After 4 days of hard continuous computing the results suggest that indeed the tol=0.01 parameter seems to be the best one. This of course depends on the topology of the data and other factors but if the literature suggests that plus my own findings as well this might hint that it might be a universal value applicable for perhaps all shapes of data.

There is a very low correlation between the tolerance parameter and the output result with a sample size of >1000. The average value barely changes as we increase the tol parameter from 1e-10 to 1e-0 (0.9 being the max value I tried). However the computing time drastically lowers itself from around 7 minutes to 5 minutes per run. Since there is no change to the output value but only in the duration of the calculation it is rational to use 0.01 as a tolerance parameter. However above 0.01 the values actually start to increase, which means that 0.01 is as good as it gets.

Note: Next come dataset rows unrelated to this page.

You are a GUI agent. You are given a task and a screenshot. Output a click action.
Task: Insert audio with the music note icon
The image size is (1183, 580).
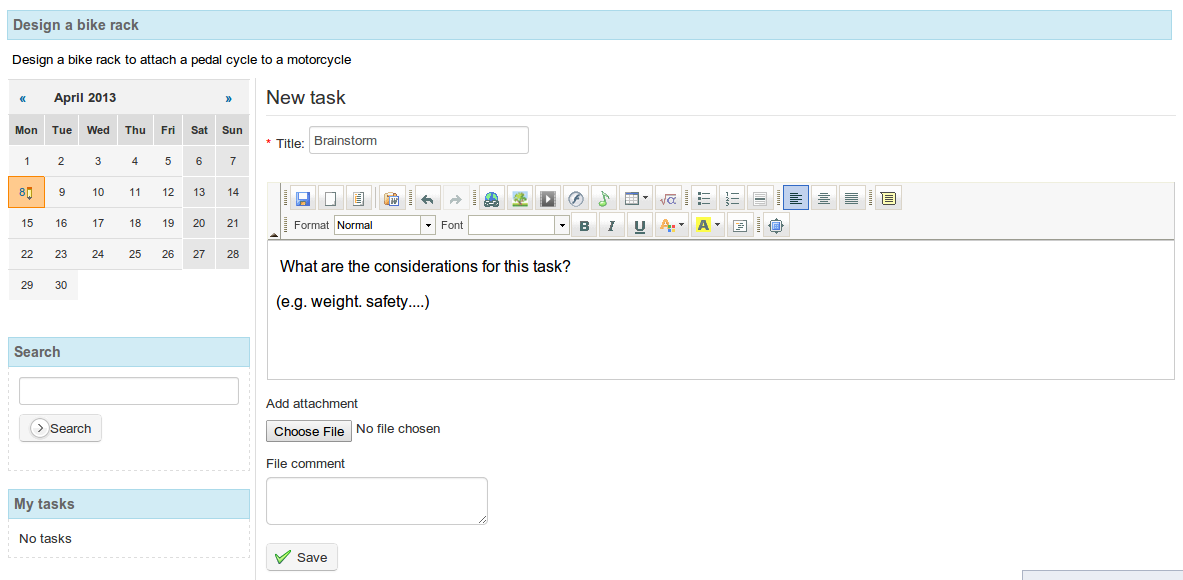[603, 198]
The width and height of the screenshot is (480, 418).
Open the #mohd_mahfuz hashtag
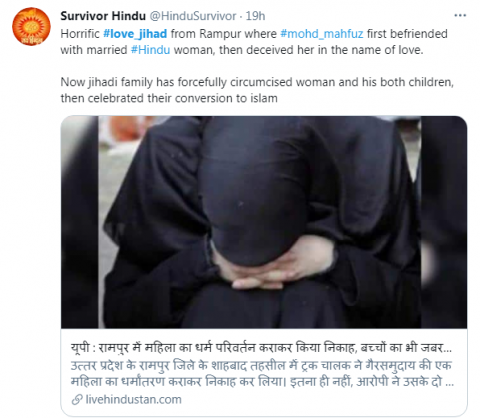(x=322, y=34)
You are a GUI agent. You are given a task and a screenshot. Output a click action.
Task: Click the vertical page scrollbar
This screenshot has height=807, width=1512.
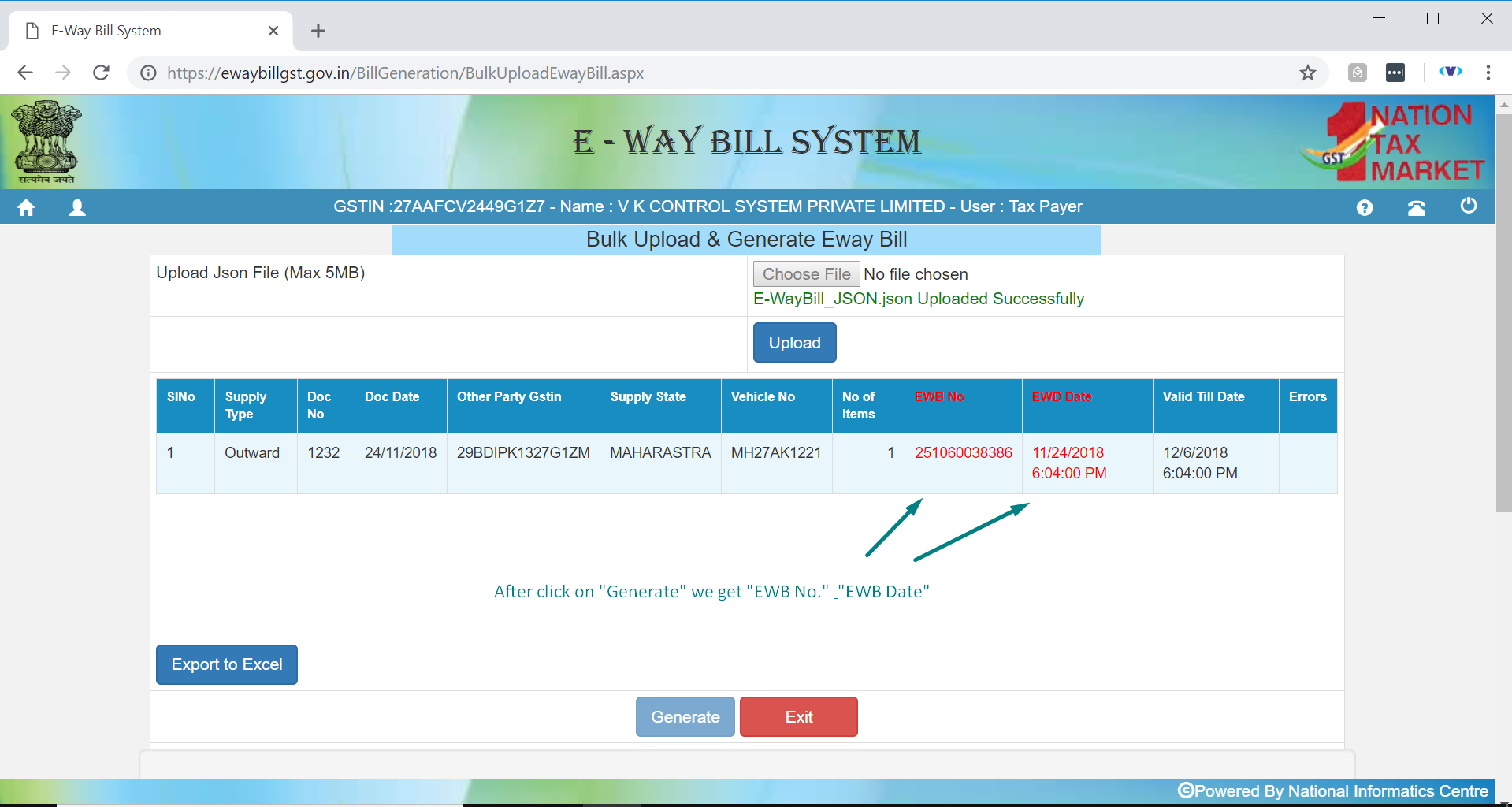pos(1503,315)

As for premature terminations of the optimizer, this should not be a problem since this can still be calibrated with the recombination parameter (CR= crossover probability), by setting it to a low value for a delayed convergence and a high one for an earlier one. This in it's turn also has to be optimized.

One thing is worth noting is that using a Latin Hypercube as init values is not good. I have found much higher results with random sampling, much better coverage, and if there is a problem with clustering of the values, then just increase the number of runs. There is no way the differential evolution optimizer will find the best value in 1 run, so it has to be run multiple times either way.

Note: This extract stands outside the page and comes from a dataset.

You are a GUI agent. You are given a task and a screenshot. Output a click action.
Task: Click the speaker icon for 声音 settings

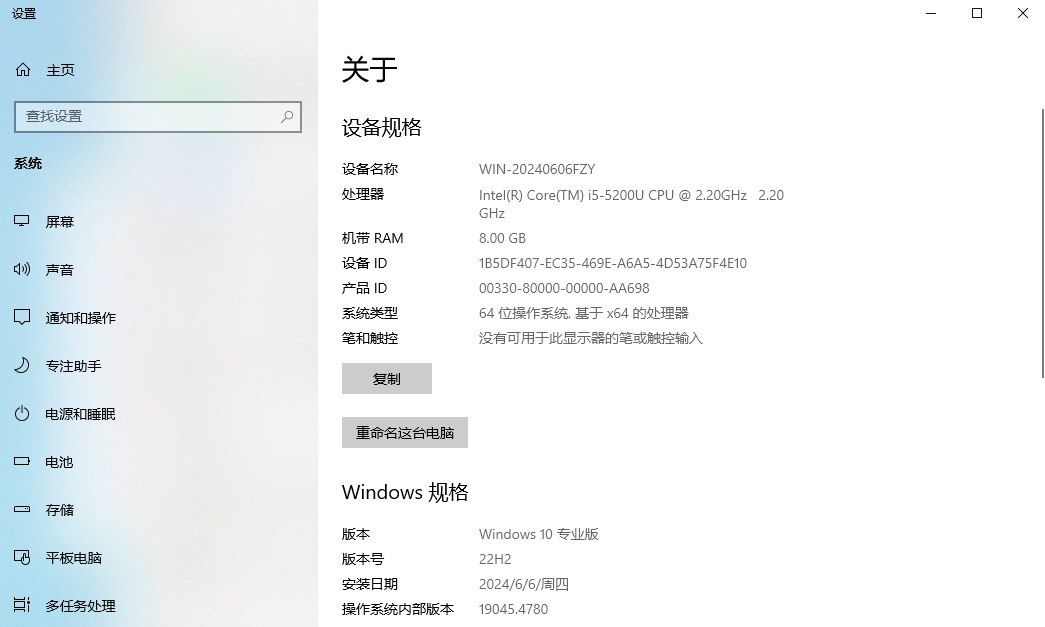22,269
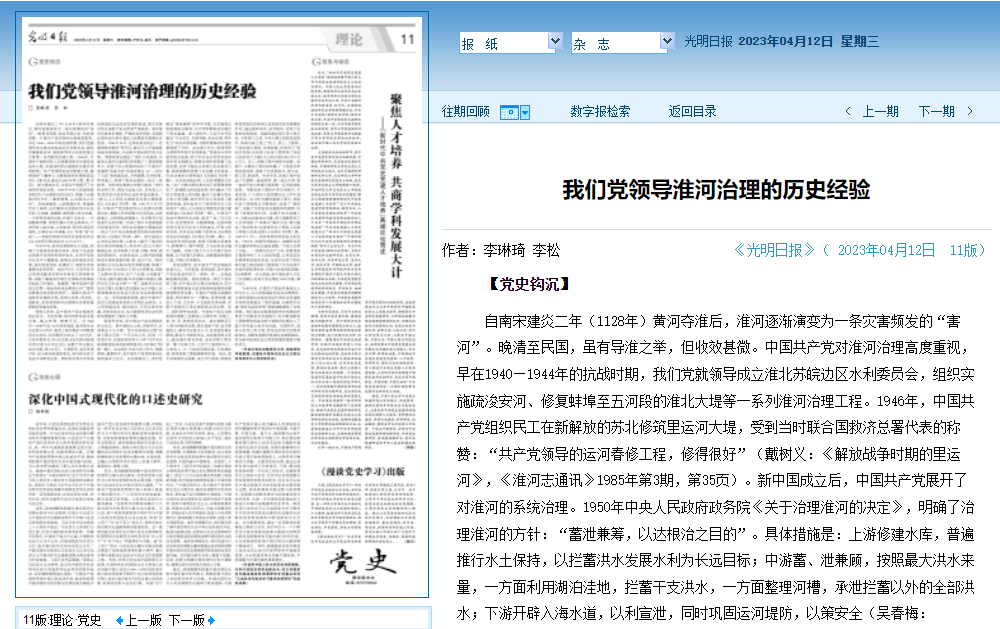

Unfortunately I can't provide the data, but if anyone else has the time to verify these findings on their own data that would be good too.

其他提示

The docs say

https://docs.scipy.org/doc/scipy/reference/generated/scipy.optimize.differential_evolution.html

"To improve your chances of finding a global minimum use higher popsize values, with higher mutation and dithering, but lower recombination values. This has the effect of widening the search radius, but slowing convergence."

So theres no global optimum for all data shapes; if you need to find the optimum then you need to take longer with the more bumpy, multi dimensional data shapes than with the more funnel shaped ones.